The same is true of many ancestries and alien creatures. While ijtikri and talphi are common in the Veskarium, they're less often encountered in the Pact Worlds. This is particularly noticeable for ancestries who live primarily on a single planet, such as copaxis, or who lack access to Drift travel. Likewise, khefaks are common creatures on Akiton but are uncommonly encountered on Castrovel and are rarely encountered on Vesk-8, though they've infested many desert worlds, industrial parks, and junkyards near and far. Creatures that are native to a specific place are more likely to be found in other places with similar environments.

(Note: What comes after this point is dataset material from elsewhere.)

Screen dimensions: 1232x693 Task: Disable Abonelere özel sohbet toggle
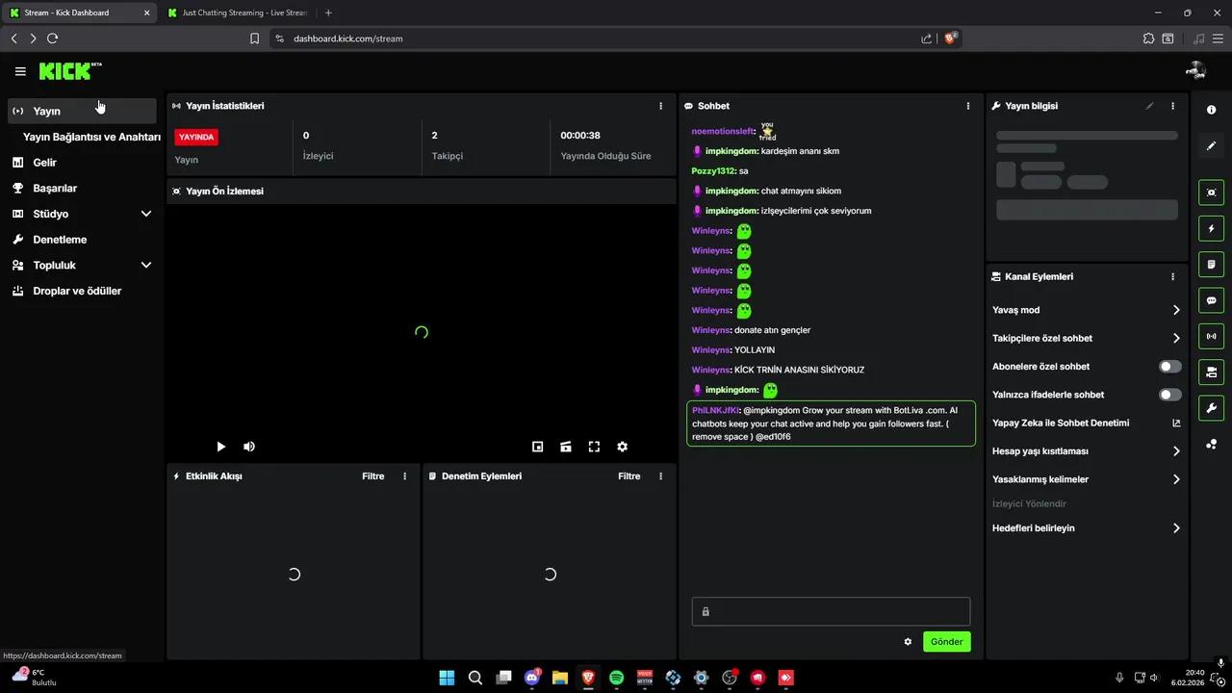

Similarly, technology levels can be a factor in rarity. Civilizations with industrial levels of technology probably lack access to starships but likely still have machine guns and shock truncheons, while civilizations with medieval levels of technology might treat all Starfinder items as rare or unique and instead use items from Pathfinder in their place. Conversely, PCs accustomed to Pact Worlds level technology who suddenly find themselves on a technologically advanced world will encounter rare and unique items that are common in this new region. Using rarity in this way can help differentiate technology levels for adventures that occur on isolated planets, alternate realities, or in other time periods.
Access Entries
Starting Elements
Storytelling
World Building
You can add, remove, or alter Access entries to fit your universe. For instance, if in your universe the creator god is really an immortal fungal colony, you might add an Access entry to raise dead and resurrection for characters who were infected by divine spores. In a campaign where everyone's a lab-grown clone, you might limit Access to one ancestry to start. These are just a few ideas to help get you started. The number of ways you can vary rarities to adjust your setting, story, and game are nearly unlimited.